Andrew Westoll. The Chimps of Fauna Sanctuary: A Canadian Story of Resilience and Recovery. Harper Collins, 2011.
Andrew Westoll’s The Chimps of Fauna Sanctuary is a deeply humane account of chimpanzee lives, and a troubling testament to how monstrously we’ve treated our closest cousins on this planet. The book tells the story of thirteen former research chimpanzees living out their days at a sanctuary located on the south shore of the Saint Lawrence River in Quebec, a stone’s throw away from where I live. Westoll was invited to live at the Fauna Foundation for a time, and to write the biographies of its primate residents. The framing narrative presents the author learning the ropes of chimp care: the weekly habitat wash that involves complex herding of chimps from one room to the next and the sanitation of feces-encrusted toys; the complexities of medication-laced smoothie production; and the annual fumigation of the Chimp House called “Operation Cucarachas,” when human and primate residents alike live outdoors.
One chimpanzee named Tom sits squarely at the heart of the book. A kind of old soul, Tom seems to change everyone he meets, whether human or chimp.
At Fauna, Tom can often be found slumped against a wall, one hand clinging to the caging above or resting on a windowsill. In this position he looks like he’s slumped on a sofa in a seniors’ home midway through slipping his arm around his sweetheart. When Tom walks on all fours, when he claps to get Gloria’s [his caregiver’s] attention, or simply when he’s lunching, the calmness of his movements suggests he knows all about time – how it works, how it can ravage you, how best to reconcile yourself to these facts. Something about Tom puts the lie to the old cliché time heals all. (29-30)
Tom is the face of Fauna Sanctuary and of the wider movement to protect and provide sanctuary to chimpanzees, and Westoll argues that the footage of him climbing a tree for the first time since his capture affected US Congress Representatives so deeply that they moved forward with legislation to protect great apes. The book is dedicated to Tom.

[Task statement]
In the book review above, what name is given to the annual fumigation of the Chimp House?

[Records supplied]
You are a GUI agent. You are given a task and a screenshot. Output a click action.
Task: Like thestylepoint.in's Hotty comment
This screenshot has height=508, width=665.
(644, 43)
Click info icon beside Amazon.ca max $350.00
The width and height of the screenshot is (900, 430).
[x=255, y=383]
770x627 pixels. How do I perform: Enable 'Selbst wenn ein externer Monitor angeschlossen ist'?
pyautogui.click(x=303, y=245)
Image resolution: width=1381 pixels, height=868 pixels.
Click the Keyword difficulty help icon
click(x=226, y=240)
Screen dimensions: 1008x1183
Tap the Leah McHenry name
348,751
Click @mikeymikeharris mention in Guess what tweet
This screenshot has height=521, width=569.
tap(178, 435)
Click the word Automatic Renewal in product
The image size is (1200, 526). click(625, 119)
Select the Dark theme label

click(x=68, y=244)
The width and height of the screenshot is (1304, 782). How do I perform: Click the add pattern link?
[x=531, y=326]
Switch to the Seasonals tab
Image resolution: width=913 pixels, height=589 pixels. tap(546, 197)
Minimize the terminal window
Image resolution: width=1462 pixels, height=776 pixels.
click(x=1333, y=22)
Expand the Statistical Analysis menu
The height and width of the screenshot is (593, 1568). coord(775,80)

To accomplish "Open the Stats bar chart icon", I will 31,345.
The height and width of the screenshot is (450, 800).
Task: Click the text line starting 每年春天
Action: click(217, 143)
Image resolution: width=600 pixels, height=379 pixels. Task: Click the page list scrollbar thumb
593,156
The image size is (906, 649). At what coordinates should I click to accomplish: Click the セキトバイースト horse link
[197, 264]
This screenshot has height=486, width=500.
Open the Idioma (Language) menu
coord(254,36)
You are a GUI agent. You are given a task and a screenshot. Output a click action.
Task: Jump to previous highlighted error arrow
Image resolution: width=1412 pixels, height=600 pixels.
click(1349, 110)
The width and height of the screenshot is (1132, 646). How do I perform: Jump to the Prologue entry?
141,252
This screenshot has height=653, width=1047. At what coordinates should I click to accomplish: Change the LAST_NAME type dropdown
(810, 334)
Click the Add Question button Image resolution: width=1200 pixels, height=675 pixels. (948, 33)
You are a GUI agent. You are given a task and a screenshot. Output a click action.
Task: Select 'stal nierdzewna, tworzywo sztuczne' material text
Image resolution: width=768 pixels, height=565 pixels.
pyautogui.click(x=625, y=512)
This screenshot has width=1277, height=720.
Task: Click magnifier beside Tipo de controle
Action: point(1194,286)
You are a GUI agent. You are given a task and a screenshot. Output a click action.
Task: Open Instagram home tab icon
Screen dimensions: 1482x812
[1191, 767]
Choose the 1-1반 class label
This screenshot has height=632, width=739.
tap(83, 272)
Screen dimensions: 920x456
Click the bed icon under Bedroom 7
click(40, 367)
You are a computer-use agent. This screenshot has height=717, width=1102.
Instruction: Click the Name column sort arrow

[Response for this exercise]
Operation Cucarachas